Far fainter, the asteroid Vesta (the fourth discovered), will pass
through opposition with the Sun on
Thursday the 5th. At faint sixth magnitude in central Gemini, it is just barely visible
to the naked eye (given excellent vision in a dark location),
making it unique among such bodies (the asteroids a collection of
planetary debris mostly between Mars and Jupiter).

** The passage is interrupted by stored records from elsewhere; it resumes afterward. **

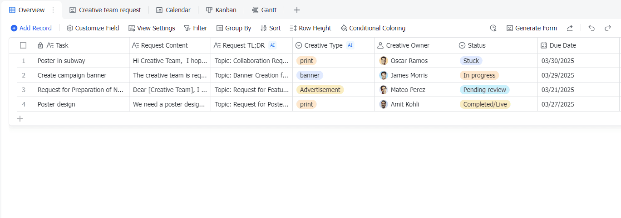
Task: Open the Sort options
Action: (271, 28)
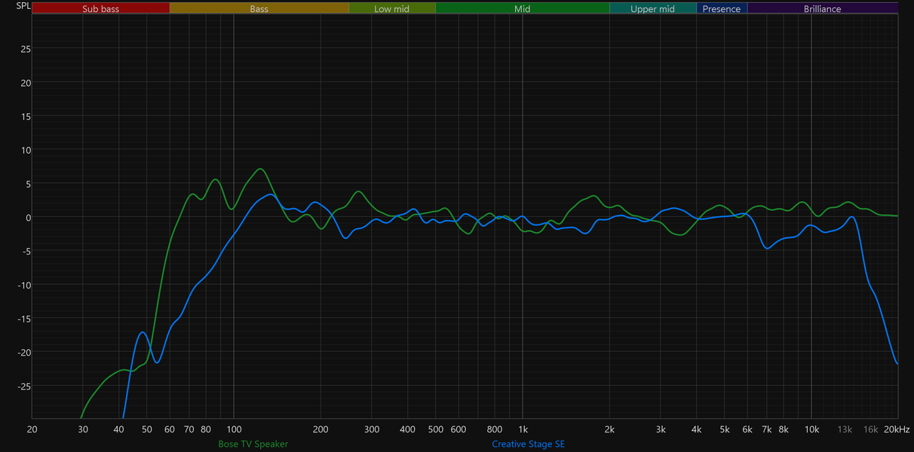The width and height of the screenshot is (914, 452).
Task: Click the green curve peak near 120 Hz
Action: (260, 169)
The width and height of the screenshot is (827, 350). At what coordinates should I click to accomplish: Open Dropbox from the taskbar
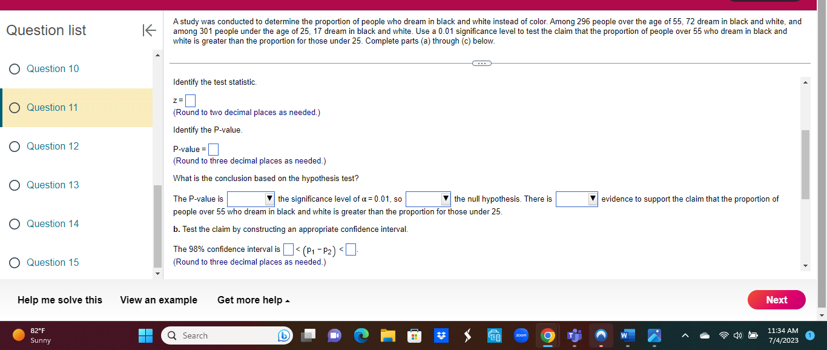441,335
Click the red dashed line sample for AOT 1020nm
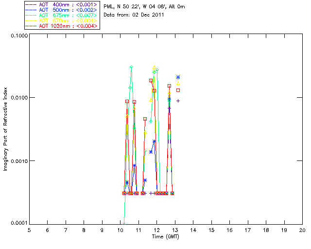Screen dimensions: 311x249 (x=32, y=26)
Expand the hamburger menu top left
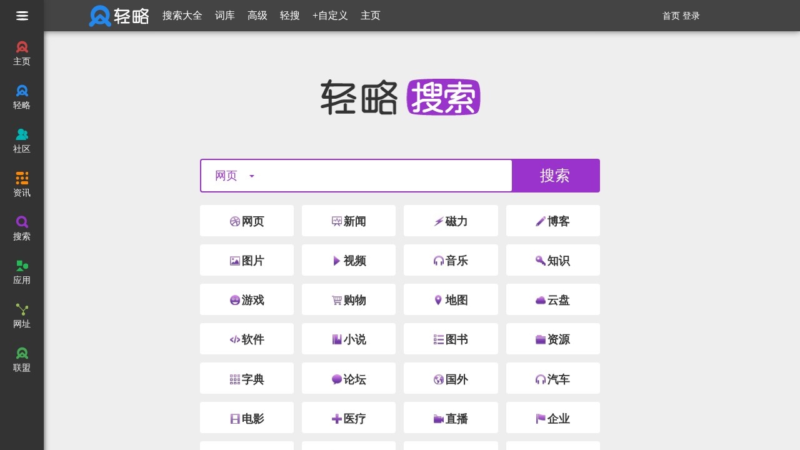This screenshot has height=450, width=800. click(21, 16)
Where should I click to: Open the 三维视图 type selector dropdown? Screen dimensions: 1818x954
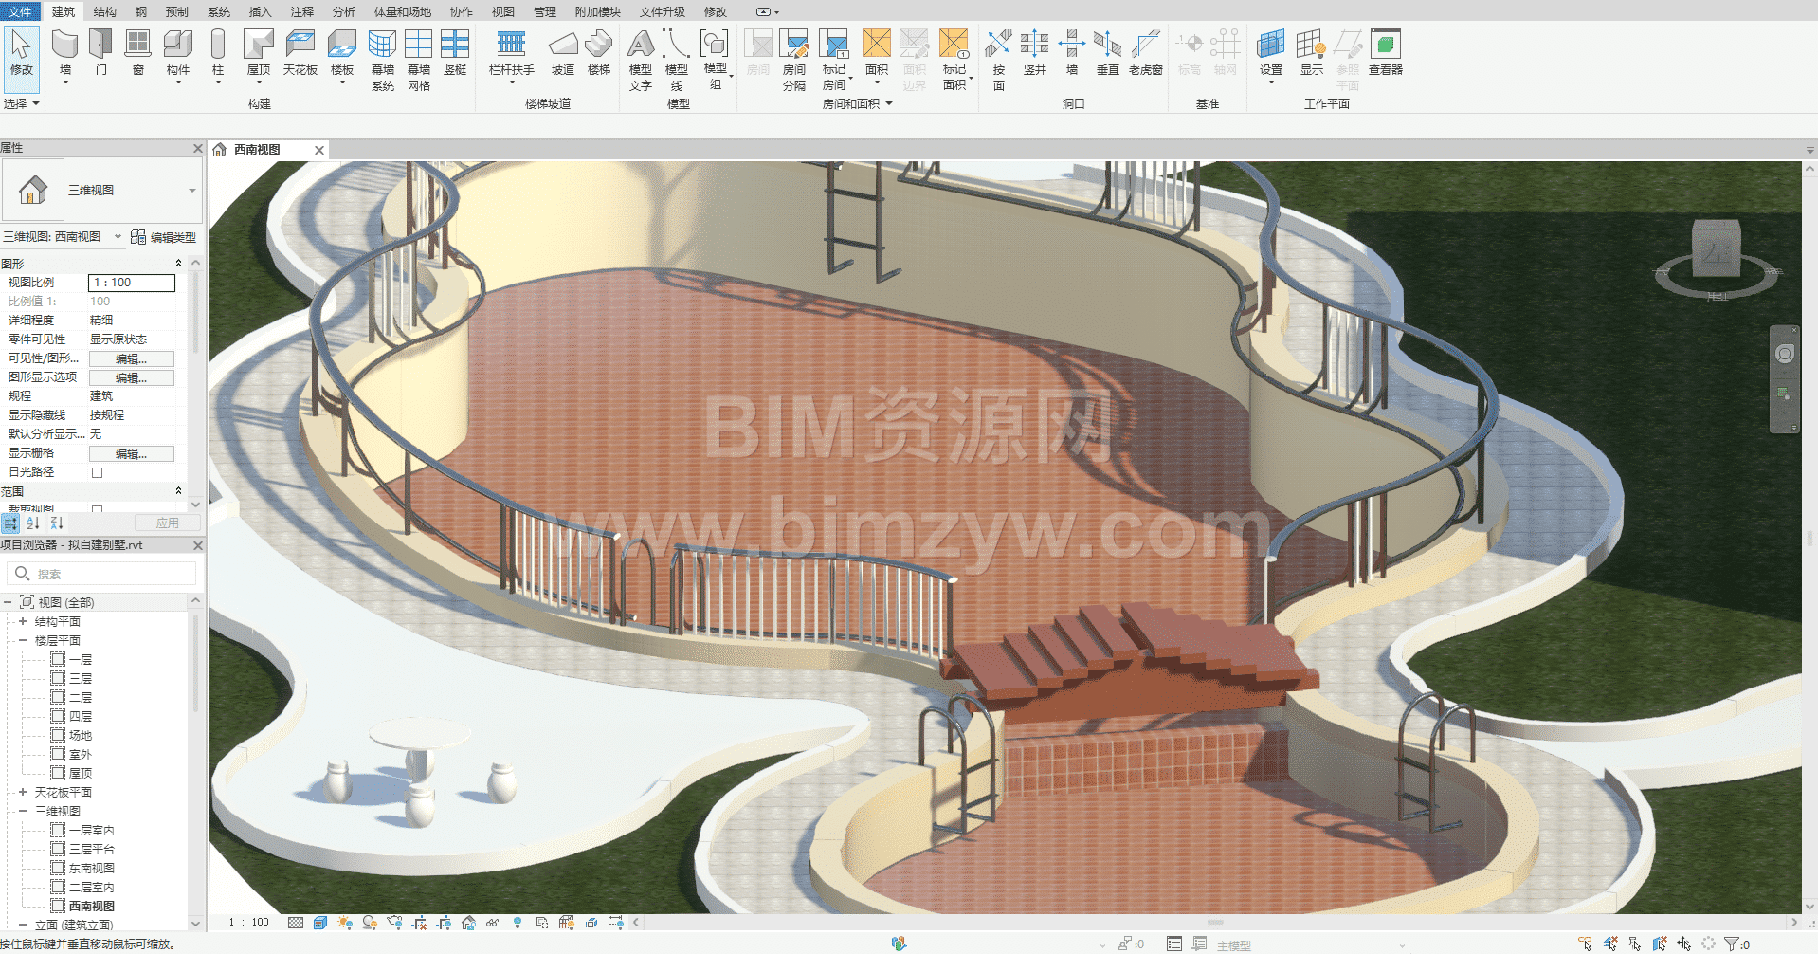(192, 191)
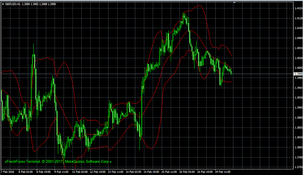Image resolution: width=303 pixels, height=175 pixels.
Task: Click the 1.4005 price axis label
Action: coord(298,68)
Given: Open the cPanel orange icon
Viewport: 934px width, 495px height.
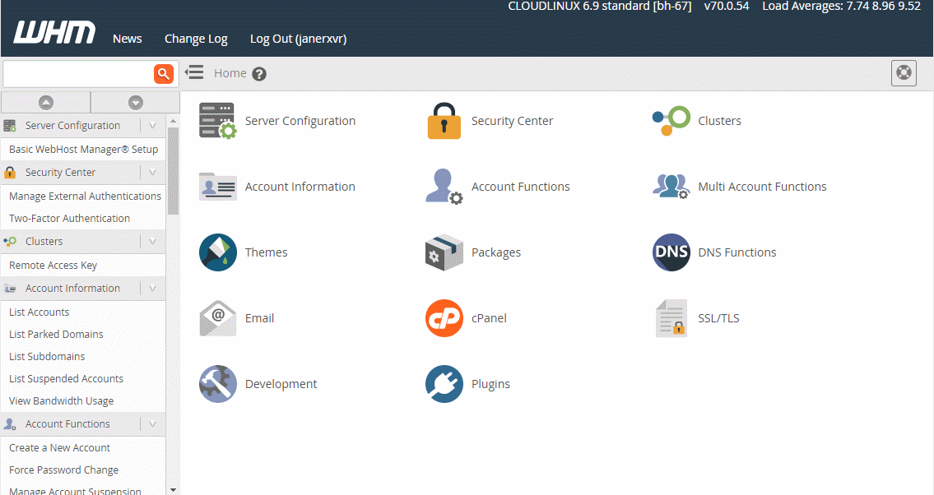Looking at the screenshot, I should pyautogui.click(x=444, y=318).
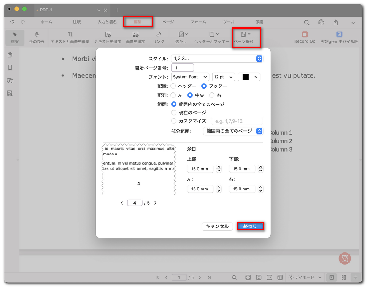Open the comments panel in the sidebar
Screen dimensions: 367x287
(x=10, y=81)
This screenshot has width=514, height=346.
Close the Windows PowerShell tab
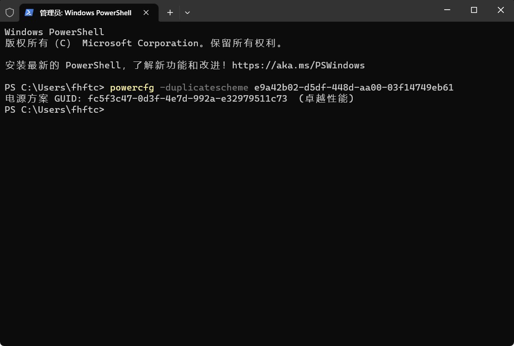[x=146, y=12]
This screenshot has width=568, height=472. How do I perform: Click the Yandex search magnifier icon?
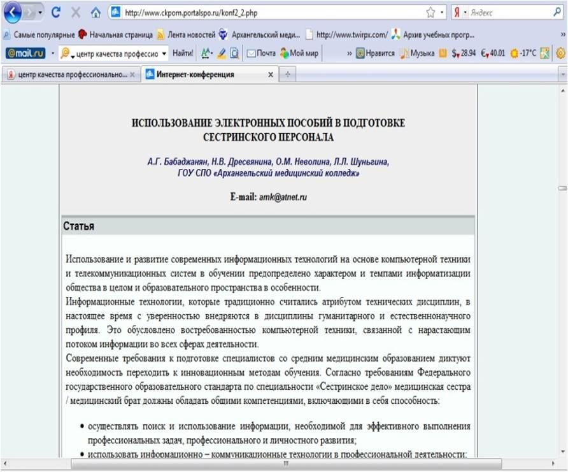558,12
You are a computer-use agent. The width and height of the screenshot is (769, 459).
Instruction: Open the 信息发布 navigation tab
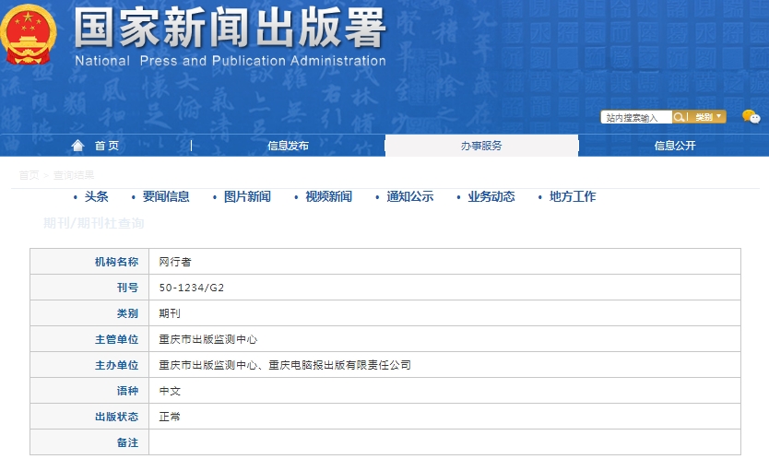click(288, 146)
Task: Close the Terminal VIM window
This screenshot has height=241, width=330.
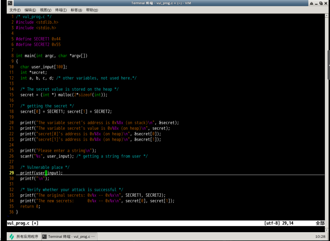Action: coord(326,3)
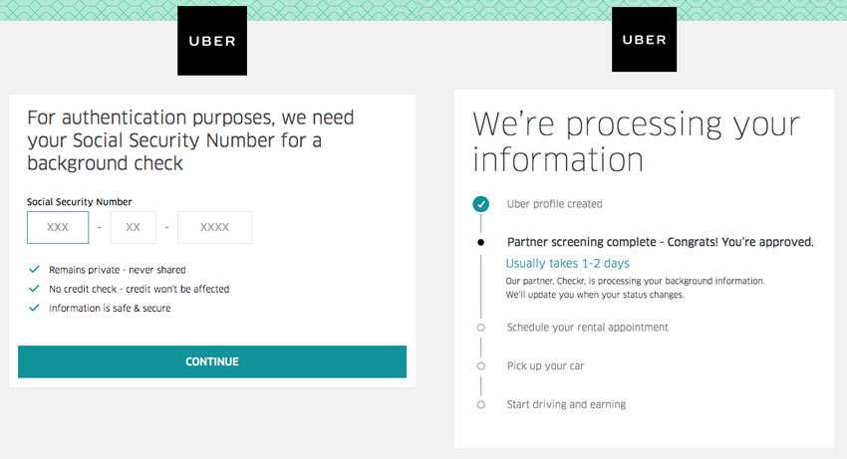Focus the XX middle SSN field
The image size is (847, 459).
pyautogui.click(x=134, y=228)
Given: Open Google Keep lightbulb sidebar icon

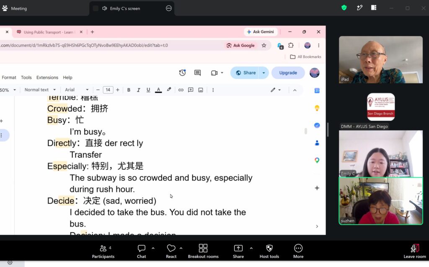Looking at the screenshot, I should (317, 108).
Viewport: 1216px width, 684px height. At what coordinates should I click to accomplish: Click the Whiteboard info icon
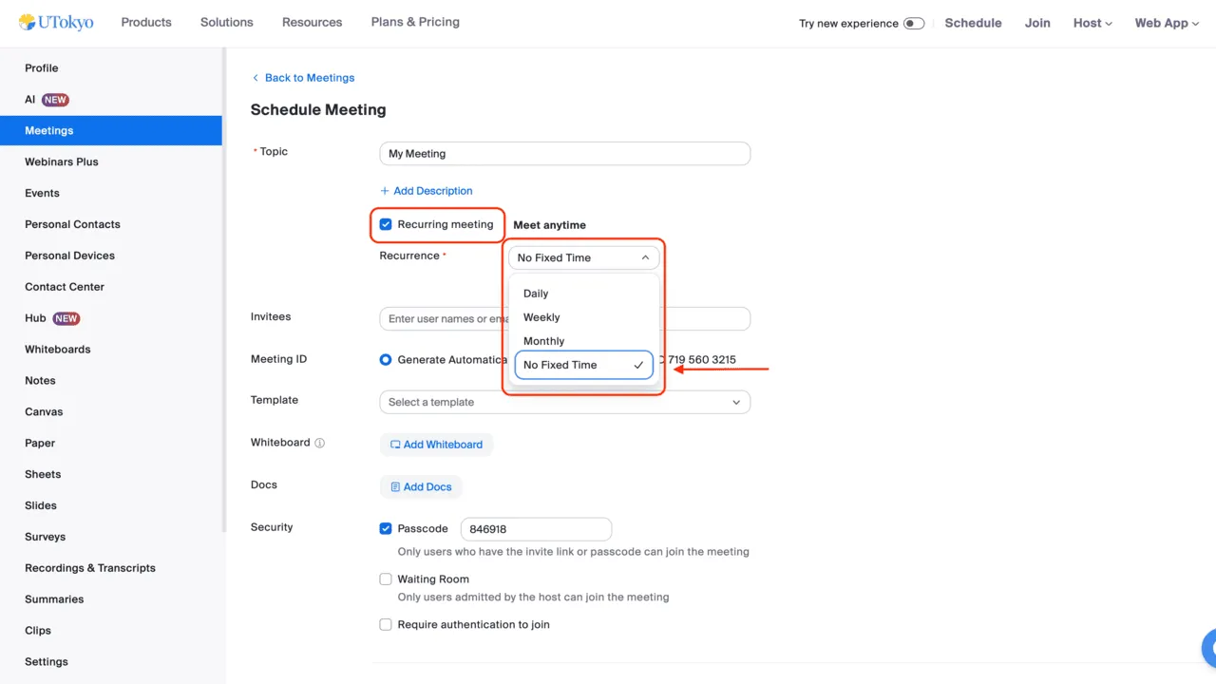pyautogui.click(x=319, y=443)
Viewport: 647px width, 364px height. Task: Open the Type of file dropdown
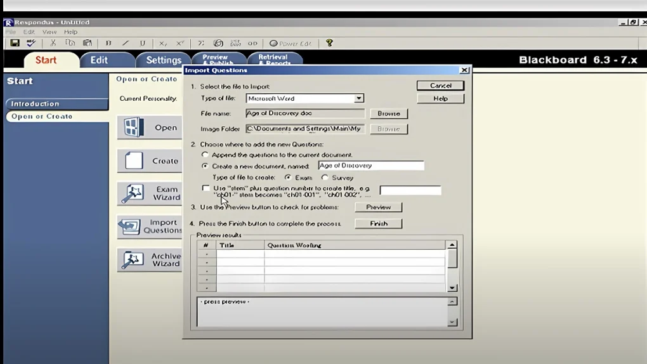[x=358, y=98]
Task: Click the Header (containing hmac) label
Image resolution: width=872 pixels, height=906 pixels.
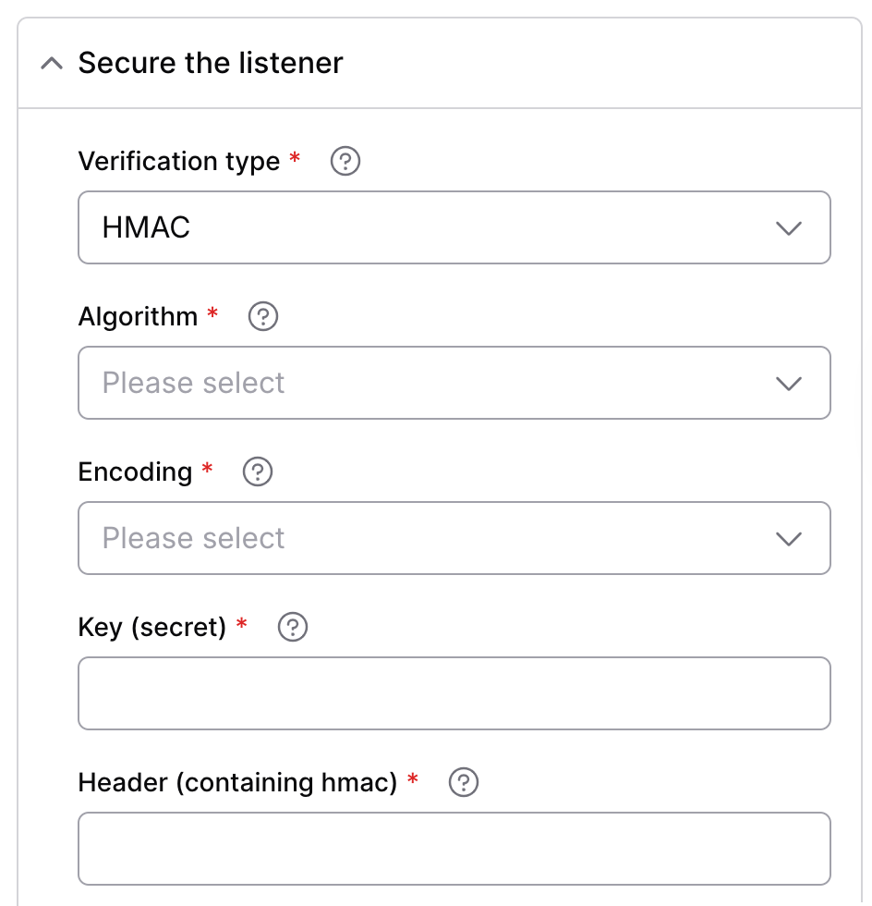Action: [x=238, y=782]
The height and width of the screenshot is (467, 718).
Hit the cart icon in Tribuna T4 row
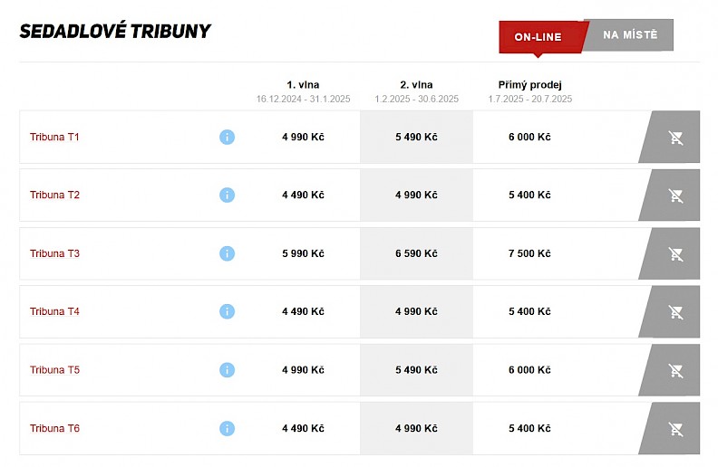[x=675, y=312]
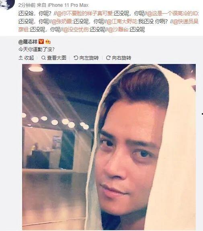Click the collapse arrow icon beside 收起
This screenshot has height=231, width=203.
[21, 58]
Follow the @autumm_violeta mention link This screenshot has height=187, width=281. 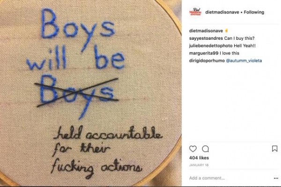(244, 61)
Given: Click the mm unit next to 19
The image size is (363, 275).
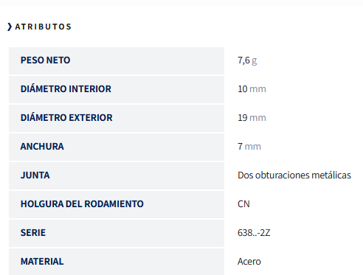Looking at the screenshot, I should (257, 118).
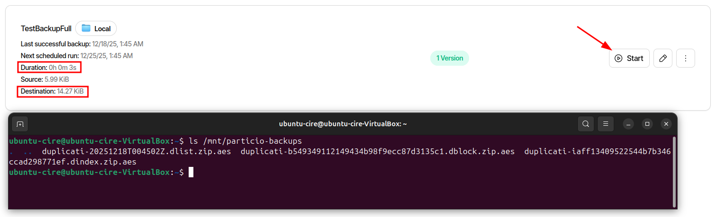Click the Next scheduled run date
Viewport: 714px width, 217px height.
point(106,56)
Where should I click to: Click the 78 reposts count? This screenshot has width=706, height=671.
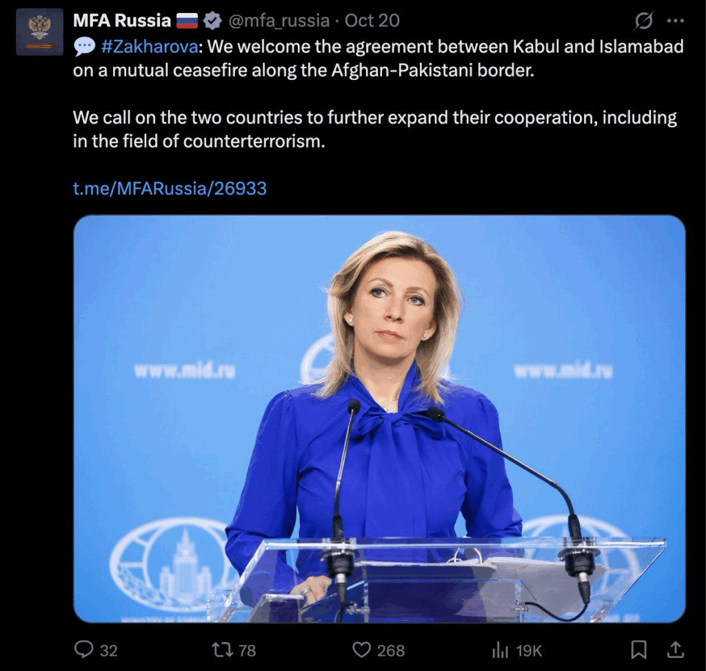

Meteor showers come from the debris of comets, not asteroids. Keep
your eye out for one of the major showers of the year, the Quadrantids, which peak
the morning of January 3, and that come out of the defunct
constellation Quadrans, which
lies near the Big Dipper.
On New Year's Day, the Moon will pass through perigee,
where it is closest to the Earth. Just three days later, at about
9 AM CST on Wednesday the 4th, the Earth then passes through perihelion
, where it is closest to the Sun, 147 million kilometers (91.4
million miles), 1.7 percent closer than average. Since perihelion
takes place in the heart of northern winter, solar distance clearly
plays no significant role in the
seasons, which are caused by the 23.4 degree tilt of the
Earth's rotational axis relative to its orbital axis. Since ocean
tides depend on the inverse cube of the distances between the Earth
and the Moon and Sun, they will be especially high (and low) at
this new Moon. Tides slow the Earth's rotation, and to synchronize
clocks with precisely-kept "atomic time," a "leap second"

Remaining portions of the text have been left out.